Oconnell answered 29/1, 2016 at 8:17 Comment(0)
S
0

For me Bridge is not really the most foremost DP in the GOF bible, since it is mostly a derivative of Strategy. As some other patterns that have not aged so well (factory method?) it implies more inheritance with abstract classes holding behavior than other patterns, hence is less generally applicable.

It's mostly Strategy doing the big work, but a major issue with Strategy is that the strategy often needs knowledge about its context.

In some languages this leads to strategies being declared friend of the context, or strategies defined as internal classes in Java.

This means that the context often ends up with knowledge of existence of the various concrete strategies. You can avoid this by using a setStrategy() function, but the reverse dependency from concrete strategy to context usually survives, due to efficiency reasons (you want to manipulate the context's data structures directly).

This issue is kind of solved by Bridge, as the context of Strategy is now abstract, but still a class a priori, since it has at least the code for Strategy. It should usually define an access API sufficient for the concrete Strategies to work with, possibly with holes i.e. abstract methods. You put an occurrence of AbstractContext in the signature of the operations on AbstractStragey and you're good.

So in my point of view, Bridge completes Strategy by making the Context concrete enough for the strategies to work, but still abstract enough that it can be orthogonally refined w.r.t. concrete strategies (with feedback effects when implementing abstract API of the context that the concrete strategies actually use).

A simpler way of seeing bridge is to say that the AbstractStrategy operations should always take abstractions as parameters rather than really knowing intimately their context.

To answer the OP question more precisely :

what is meaning of this statement? Is implementation resides at in separate jar ?

Yes, indeed, typically you could define the Abstraction and Implementor in a package "base" (tey could be interfaces). The concrete Implementors can each reside in a package "implXX". The concrete context can reside in separate packages "contXX". There are no cycles in the dependency graph, everybody depends on base, new "contXX" and "implXX" can be defined independently (no dependencies at all between them) thus the bold statement in the OP.

what is meaning of vary independently statement ?

Think of an editor plugin in eclipse; it must handle the actions on buttons and clicks (like a strategy), but the actual action the strategy needs to do is act on the editor state itself (e.g. "highlight text").

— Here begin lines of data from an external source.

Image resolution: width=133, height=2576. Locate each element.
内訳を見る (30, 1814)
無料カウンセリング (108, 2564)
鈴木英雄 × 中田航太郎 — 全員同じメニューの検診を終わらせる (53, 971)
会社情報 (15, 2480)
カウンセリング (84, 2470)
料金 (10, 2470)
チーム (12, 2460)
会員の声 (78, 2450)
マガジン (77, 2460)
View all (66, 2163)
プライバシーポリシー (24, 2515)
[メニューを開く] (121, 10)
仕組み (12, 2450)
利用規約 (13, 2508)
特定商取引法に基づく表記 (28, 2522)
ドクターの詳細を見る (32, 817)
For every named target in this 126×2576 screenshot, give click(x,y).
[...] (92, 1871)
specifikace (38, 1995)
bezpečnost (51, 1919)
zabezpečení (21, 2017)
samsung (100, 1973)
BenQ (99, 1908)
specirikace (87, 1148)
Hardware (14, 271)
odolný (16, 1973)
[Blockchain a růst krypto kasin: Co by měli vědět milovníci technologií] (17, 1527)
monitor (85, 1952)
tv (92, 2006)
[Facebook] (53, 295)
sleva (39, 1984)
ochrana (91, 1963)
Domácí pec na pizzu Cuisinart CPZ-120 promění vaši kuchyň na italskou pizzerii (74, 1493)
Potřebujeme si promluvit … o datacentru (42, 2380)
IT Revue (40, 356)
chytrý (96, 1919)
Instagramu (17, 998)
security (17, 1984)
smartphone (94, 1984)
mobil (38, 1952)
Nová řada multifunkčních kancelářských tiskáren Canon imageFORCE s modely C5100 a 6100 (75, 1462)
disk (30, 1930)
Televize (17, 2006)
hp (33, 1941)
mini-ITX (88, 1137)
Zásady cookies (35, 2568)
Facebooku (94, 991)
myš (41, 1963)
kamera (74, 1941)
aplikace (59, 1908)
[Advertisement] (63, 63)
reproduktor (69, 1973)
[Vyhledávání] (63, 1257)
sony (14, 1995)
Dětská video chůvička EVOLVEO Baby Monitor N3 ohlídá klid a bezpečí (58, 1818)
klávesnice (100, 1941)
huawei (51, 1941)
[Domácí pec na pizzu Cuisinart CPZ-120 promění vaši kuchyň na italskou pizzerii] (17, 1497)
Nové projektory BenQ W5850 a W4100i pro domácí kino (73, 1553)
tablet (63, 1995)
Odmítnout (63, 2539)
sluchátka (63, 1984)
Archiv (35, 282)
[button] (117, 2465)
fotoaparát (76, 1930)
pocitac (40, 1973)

You define what an editor possesses in an abstract way, including the fact that it has Handler for clics and keypresses as well as highlighting and navigation features, even these can be overriden by concrete editors (flash instead of highlight). That's a bridge, you can define new editors and new handler independently.

With some dependency injection (e.g. Google guice) or some manual factory code or component orientation to cleanly setStrategy from outside you get very low coupling of the various parts of the application.

considering the provided journaldev article, elaborate the answer.

honestly I think this is a not the best application of the DP since the Color implementations don't seem to care much about their context. You should use a Decorator here as Color is an independent concern from Shape.

Have a look a at these slides for a solution with a Decorator (partly in French, sorry). https://www-licence.ufr-info-p6.jussieu.fr/lmd/licence/2015/ue/3I002-2016fev/cours/cours-9.pdf (slides 16-18) based on example introduced here : https://www-licence.ufr-info-p6.jussieu.fr/lmd/licence/2015/ue/3I002-2016fev/cours/cours-4.pdf slides 10 to 15.

On that example, we would need Bridge if "updateInertie" was member of Forme, which does not sound preposterous. Again Bridge emerges more as a combination of other patterns.